Brake lines use flared fittings, with either metal tubing or plastic tubing with metal ends. Uses a special bolt that allows liquid through the pipe to enter the caliper, and is removable.

I would imagine something like that could work to make the lines to the individual servers serviceable without relying on flaky plastic "quick connects".

Compression fittings are generally more convenient and cost effective than Pex or copper in small volumes and with little experience. The only downside as you note is leaks if someone doesn’t do them right (or as time passes), but that tends to be more of problem at higher household service line pressures (60+ psi)

If it is a low pressure recirculation system, you can get by with almost no tools and most people if they read instructions at all probably won’t mess it up bad enough to have a leak.

The brake line connectors could be interesting, but aren’t likely to work well stock - brakes are very low flow, high pressure as they are ‘dead ended’ hydraulic systems used to transfer force, not loops for cooling purposes. Also those bolts can work loose, and then you have leaks.
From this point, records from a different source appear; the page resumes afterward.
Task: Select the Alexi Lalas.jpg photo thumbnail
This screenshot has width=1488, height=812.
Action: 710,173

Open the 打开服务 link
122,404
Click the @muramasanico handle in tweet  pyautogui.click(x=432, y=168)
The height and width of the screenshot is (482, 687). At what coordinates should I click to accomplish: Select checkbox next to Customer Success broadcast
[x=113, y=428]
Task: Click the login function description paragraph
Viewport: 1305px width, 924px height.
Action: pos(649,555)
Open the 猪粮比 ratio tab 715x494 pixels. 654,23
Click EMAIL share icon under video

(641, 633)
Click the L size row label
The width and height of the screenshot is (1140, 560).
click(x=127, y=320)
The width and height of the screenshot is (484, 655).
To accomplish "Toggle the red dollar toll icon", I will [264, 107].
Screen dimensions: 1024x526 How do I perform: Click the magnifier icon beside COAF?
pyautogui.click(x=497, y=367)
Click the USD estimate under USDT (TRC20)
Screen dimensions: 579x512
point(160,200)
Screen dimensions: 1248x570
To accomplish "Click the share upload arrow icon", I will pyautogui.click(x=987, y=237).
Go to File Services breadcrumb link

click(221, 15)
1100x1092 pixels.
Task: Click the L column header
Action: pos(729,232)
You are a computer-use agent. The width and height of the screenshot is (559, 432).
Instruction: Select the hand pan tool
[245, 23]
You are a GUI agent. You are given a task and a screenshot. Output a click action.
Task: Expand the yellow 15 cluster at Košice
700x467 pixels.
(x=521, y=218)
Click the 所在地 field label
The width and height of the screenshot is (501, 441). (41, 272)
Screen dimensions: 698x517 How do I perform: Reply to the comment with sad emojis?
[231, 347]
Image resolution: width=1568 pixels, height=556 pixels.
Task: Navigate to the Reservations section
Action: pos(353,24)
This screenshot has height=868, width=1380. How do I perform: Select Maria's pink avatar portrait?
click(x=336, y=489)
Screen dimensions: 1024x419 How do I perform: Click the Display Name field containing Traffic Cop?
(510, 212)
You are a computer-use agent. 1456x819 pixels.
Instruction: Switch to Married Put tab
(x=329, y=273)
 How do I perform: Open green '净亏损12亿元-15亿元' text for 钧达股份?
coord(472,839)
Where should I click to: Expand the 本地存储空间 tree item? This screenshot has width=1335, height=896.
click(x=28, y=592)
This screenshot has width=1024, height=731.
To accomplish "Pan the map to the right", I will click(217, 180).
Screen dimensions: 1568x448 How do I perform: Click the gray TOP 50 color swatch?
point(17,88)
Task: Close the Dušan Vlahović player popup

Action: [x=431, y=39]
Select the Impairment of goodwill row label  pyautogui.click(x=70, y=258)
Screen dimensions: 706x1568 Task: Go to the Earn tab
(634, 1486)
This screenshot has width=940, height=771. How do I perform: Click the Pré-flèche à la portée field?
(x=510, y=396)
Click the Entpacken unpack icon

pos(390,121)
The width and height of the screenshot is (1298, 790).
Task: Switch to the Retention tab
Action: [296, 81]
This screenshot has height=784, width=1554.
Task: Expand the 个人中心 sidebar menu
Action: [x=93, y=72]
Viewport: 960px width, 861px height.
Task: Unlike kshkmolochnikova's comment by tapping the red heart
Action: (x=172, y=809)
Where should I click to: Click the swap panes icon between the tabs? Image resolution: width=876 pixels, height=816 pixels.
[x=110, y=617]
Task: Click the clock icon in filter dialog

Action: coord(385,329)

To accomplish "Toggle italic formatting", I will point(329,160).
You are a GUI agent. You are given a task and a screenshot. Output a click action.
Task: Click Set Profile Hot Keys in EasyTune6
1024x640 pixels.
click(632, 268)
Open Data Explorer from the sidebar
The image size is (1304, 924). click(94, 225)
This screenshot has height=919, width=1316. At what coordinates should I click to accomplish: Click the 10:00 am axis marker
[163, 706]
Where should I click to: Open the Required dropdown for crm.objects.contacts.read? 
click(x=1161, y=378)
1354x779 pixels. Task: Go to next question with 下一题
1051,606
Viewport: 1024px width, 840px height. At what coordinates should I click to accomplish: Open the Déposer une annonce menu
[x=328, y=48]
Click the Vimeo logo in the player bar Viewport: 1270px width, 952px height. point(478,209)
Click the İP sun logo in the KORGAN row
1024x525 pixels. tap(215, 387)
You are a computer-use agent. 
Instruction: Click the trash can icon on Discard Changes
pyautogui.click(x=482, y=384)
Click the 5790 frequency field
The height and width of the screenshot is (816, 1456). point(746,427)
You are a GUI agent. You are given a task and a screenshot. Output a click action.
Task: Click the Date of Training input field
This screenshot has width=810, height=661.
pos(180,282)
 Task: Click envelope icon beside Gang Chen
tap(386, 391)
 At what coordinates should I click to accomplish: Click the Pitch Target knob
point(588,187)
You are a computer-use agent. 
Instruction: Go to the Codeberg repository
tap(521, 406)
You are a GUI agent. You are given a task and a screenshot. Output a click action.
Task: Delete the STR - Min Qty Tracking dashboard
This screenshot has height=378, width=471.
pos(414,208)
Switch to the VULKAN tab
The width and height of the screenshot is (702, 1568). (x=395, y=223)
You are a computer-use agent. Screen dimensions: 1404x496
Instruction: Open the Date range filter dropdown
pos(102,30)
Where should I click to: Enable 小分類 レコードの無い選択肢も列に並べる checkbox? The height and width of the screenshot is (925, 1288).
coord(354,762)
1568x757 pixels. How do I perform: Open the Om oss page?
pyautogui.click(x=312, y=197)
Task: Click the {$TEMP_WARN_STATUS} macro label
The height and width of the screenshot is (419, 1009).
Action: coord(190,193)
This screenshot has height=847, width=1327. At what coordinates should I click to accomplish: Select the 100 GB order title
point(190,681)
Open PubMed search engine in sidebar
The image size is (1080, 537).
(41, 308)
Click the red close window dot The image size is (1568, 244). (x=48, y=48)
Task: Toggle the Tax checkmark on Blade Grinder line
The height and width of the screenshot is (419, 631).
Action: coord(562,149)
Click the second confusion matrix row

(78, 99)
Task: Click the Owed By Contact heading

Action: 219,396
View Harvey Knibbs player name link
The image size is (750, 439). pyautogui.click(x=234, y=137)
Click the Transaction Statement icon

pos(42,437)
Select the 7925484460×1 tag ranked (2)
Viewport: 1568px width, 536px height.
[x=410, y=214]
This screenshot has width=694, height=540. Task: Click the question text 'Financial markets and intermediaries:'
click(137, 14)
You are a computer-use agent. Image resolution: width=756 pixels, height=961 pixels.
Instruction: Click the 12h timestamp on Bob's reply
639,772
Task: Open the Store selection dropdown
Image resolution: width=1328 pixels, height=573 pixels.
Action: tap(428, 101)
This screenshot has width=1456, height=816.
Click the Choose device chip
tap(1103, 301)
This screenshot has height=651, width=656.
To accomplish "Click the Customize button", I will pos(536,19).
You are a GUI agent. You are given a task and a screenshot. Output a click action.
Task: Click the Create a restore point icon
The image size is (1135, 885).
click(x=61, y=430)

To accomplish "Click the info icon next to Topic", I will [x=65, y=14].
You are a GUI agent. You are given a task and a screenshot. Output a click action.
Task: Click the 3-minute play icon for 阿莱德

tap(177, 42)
Brakes require experienced technicians or people die, so folks working on brakes tend to be the more qualified and experienced mechanics, and they make sure to torque to spec, clean surfaces, do proper prep, etc. which is not what you want to have to worry about from an idiot proofing perspective.

Man, if only copper was easy. One of the gotchas is most connectors for CPU, graphics cards, and chipsets tend to use the G1/4" ends up having metric on the other side. 12mm or 13mm. Most copper pipe is .5", which works out to about 12.7mm. You have to be really picky with couplers if you want to use copper. PTEG/Acrylic is less great for things that would be banged around and a pain, compared to if you know how to actually do copper.
Or you just use actual metric copper pipes in 12mm....
Good luck finding those easily around here!
Yeah, it's one of the more practically relevant downsides of not really switching to metric.

It could start with mandating metric-based norms for building parts in new designs for federally-funded construction, as well as mandating in consumer protection regulation that the metric measurements have to be no less prominent than non-metric units (well, technically that'd be about SI units).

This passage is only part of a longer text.